DATA RECORDS |

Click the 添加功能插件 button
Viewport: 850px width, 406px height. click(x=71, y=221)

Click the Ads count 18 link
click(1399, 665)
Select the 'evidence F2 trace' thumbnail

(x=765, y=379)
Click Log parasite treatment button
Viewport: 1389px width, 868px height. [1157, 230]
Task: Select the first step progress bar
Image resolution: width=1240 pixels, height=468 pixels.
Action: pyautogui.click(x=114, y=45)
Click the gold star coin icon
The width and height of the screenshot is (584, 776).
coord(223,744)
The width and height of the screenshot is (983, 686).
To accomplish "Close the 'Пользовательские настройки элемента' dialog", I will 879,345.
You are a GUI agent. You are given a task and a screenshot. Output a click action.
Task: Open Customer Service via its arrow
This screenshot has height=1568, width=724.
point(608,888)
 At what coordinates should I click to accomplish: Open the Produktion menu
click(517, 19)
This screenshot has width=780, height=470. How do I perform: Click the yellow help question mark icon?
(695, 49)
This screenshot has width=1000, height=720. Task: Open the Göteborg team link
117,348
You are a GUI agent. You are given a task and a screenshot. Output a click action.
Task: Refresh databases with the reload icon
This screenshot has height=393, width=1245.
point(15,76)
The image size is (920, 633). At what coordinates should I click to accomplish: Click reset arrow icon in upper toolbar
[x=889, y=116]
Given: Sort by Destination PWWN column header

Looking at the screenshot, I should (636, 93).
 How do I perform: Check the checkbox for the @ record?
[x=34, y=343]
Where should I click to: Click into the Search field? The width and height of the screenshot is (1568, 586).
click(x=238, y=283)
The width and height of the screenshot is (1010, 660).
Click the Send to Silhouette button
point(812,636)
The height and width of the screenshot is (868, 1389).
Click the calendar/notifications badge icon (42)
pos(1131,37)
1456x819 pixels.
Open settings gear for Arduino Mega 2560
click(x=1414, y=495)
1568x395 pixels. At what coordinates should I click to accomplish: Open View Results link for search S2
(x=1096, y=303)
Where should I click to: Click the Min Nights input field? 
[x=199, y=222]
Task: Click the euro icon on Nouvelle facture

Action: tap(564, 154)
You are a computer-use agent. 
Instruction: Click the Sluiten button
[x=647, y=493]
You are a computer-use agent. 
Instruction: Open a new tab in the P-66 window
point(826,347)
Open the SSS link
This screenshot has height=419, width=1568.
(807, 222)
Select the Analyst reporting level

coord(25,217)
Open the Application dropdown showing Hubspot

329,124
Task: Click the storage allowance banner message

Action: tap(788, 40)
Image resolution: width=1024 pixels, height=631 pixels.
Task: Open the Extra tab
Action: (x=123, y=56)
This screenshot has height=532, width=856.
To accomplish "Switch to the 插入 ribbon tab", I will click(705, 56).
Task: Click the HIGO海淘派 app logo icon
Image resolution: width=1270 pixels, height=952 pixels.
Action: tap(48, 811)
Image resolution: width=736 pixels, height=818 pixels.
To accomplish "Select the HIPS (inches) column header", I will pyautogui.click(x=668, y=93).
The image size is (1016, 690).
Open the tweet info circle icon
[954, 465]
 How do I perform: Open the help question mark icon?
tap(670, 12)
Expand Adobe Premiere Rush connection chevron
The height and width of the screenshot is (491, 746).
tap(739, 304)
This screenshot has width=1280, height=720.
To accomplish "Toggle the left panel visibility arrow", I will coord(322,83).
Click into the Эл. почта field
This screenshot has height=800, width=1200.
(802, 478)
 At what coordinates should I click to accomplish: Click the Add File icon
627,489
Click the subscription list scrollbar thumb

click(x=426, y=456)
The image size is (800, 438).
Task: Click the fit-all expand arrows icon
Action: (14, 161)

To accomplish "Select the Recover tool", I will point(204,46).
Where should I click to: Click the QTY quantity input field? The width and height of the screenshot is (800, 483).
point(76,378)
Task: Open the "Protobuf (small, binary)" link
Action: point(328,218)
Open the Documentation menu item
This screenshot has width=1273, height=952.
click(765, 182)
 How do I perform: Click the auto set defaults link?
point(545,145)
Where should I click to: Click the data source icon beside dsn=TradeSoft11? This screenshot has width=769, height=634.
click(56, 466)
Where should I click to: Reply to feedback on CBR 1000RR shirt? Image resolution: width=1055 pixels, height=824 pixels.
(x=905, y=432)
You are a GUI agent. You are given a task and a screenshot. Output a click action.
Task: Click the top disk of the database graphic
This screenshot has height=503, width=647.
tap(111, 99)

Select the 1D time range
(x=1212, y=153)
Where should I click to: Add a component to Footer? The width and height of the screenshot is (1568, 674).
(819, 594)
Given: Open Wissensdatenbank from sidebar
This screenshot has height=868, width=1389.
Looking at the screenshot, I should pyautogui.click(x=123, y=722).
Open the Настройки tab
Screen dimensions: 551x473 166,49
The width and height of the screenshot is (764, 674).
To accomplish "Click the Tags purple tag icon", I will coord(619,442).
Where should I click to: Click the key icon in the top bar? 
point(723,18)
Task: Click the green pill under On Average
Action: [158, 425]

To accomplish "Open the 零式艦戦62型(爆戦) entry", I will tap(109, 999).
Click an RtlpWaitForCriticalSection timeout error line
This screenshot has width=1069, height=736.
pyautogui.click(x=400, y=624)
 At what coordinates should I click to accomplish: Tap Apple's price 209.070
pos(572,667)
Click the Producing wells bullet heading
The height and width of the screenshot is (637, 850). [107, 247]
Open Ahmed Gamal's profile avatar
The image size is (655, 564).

PROBLEM TO SOLVE |
Copy every line above once more, precisely as it reads.

ANSWER BOX |
Click the 添加功能插件 button
Viewport: 850px width, 406px height. click(x=71, y=221)

Click the Ads count 18 link
click(1399, 665)
Select the 'evidence F2 trace' thumbnail

(x=765, y=379)
Click Log parasite treatment button
Viewport: 1389px width, 868px height. [1157, 230]
Task: Select the first step progress bar
Image resolution: width=1240 pixels, height=468 pixels.
Action: pyautogui.click(x=114, y=45)
Click the gold star coin icon
The width and height of the screenshot is (584, 776).
coord(223,744)
The width and height of the screenshot is (983, 686).
To accomplish "Close the 'Пользовательские настройки элемента' dialog", I will 879,345.
You are a GUI agent. You are given a task and a screenshot. Output a click action.
Task: Open Customer Service via its arrow
This screenshot has height=1568, width=724.
point(608,888)
 At what coordinates should I click to accomplish: Open the Produktion menu
click(517, 19)
This screenshot has width=780, height=470. How do I perform: Click the yellow help question mark icon?
(695, 49)
This screenshot has width=1000, height=720. Task: Open the Göteborg team link
117,348
You are a GUI agent. You are given a task and a screenshot. Output a click action.
Task: Refresh databases with the reload icon
This screenshot has height=393, width=1245.
point(15,76)
The image size is (920, 633). At what coordinates should I click to accomplish: Click reset arrow icon in upper toolbar
[x=889, y=116]
Given: Sort by Destination PWWN column header

Looking at the screenshot, I should (636, 93).
 How do I perform: Check the checkbox for the @ record?
[x=34, y=343]
Where should I click to: Click into the Search field? The width and height of the screenshot is (1568, 586).
click(x=238, y=283)
The width and height of the screenshot is (1010, 660).
Click the Send to Silhouette button
point(812,636)
The height and width of the screenshot is (868, 1389).
Click the calendar/notifications badge icon (42)
pos(1131,37)
1456x819 pixels.
Open settings gear for Arduino Mega 2560
click(x=1414, y=495)
1568x395 pixels. At what coordinates should I click to accomplish: Open View Results link for search S2
(x=1096, y=303)
Where should I click to: Click the Min Nights input field? 
[x=199, y=222]
Task: Click the euro icon on Nouvelle facture

Action: tap(564, 154)
You are a computer-use agent. 
Instruction: Click the Sluiten button
[x=647, y=493]
You are a computer-use agent. 
Instruction: Open a new tab in the P-66 window
point(826,347)
Open the SSS link
This screenshot has height=419, width=1568.
(807, 222)
Select the Analyst reporting level

coord(25,217)
Open the Application dropdown showing Hubspot

329,124
Task: Click the storage allowance banner message

Action: tap(788, 40)
Image resolution: width=1024 pixels, height=631 pixels.
Task: Open the Extra tab
Action: (x=123, y=56)
This screenshot has height=532, width=856.
To accomplish "Switch to the 插入 ribbon tab", I will click(705, 56).
Task: Click the HIGO海淘派 app logo icon
Image resolution: width=1270 pixels, height=952 pixels.
Action: tap(48, 811)
Image resolution: width=736 pixels, height=818 pixels.
To accomplish "Select the HIPS (inches) column header", I will pyautogui.click(x=668, y=93).
The image size is (1016, 690).
Open the tweet info circle icon
[954, 465]
 How do I perform: Open the help question mark icon?
tap(670, 12)
Expand Adobe Premiere Rush connection chevron
The height and width of the screenshot is (491, 746).
tap(739, 304)
This screenshot has width=1280, height=720.
To accomplish "Toggle the left panel visibility arrow", I will coord(322,83).
Click into the Эл. почта field
This screenshot has height=800, width=1200.
(802, 478)
 At what coordinates should I click to accomplish: Click the Add File icon
627,489
Click the subscription list scrollbar thumb

click(x=426, y=456)
The image size is (800, 438).
Task: Click the fit-all expand arrows icon
Action: (14, 161)

To accomplish "Select the Recover tool", I will point(204,46).
Where should I click to: Click the QTY quantity input field? The width and height of the screenshot is (800, 483).
point(76,378)
Task: Open the "Protobuf (small, binary)" link
Action: point(328,218)
Open the Documentation menu item
This screenshot has width=1273, height=952.
click(765, 182)
 How do I perform: Click the auto set defaults link?
point(545,145)
Where should I click to: Click the data source icon beside dsn=TradeSoft11? This screenshot has width=769, height=634.
click(56, 466)
Where should I click to: Reply to feedback on CBR 1000RR shirt? Image resolution: width=1055 pixels, height=824 pixels.
(x=905, y=432)
You are a GUI agent. You are given a task and a screenshot. Output a click action.
Task: Click the top disk of the database graphic
This screenshot has height=503, width=647.
tap(111, 99)

Select the 1D time range
(x=1212, y=153)
Where should I click to: Add a component to Footer? The width and height of the screenshot is (1568, 674).
(819, 594)
Given: Open Wissensdatenbank from sidebar
This screenshot has height=868, width=1389.
Looking at the screenshot, I should pyautogui.click(x=123, y=722).
Open the Настройки tab
Screen dimensions: 551x473 166,49
The width and height of the screenshot is (764, 674).
To accomplish "Click the Tags purple tag icon", I will coord(619,442).
Where should I click to: Click the key icon in the top bar? 
point(723,18)
Task: Click the green pill under On Average
Action: [158, 425]

To accomplish "Open the 零式艦戦62型(爆戦) entry", I will tap(109, 999).
Click an RtlpWaitForCriticalSection timeout error line
This screenshot has width=1069, height=736.
pyautogui.click(x=400, y=624)
 At what coordinates should I click to accomplish: Tap Apple's price 209.070
pos(572,667)
Click the Producing wells bullet heading
The height and width of the screenshot is (637, 850). [107, 247]
Open Ahmed Gamal's profile avatar
The image size is (655, 564).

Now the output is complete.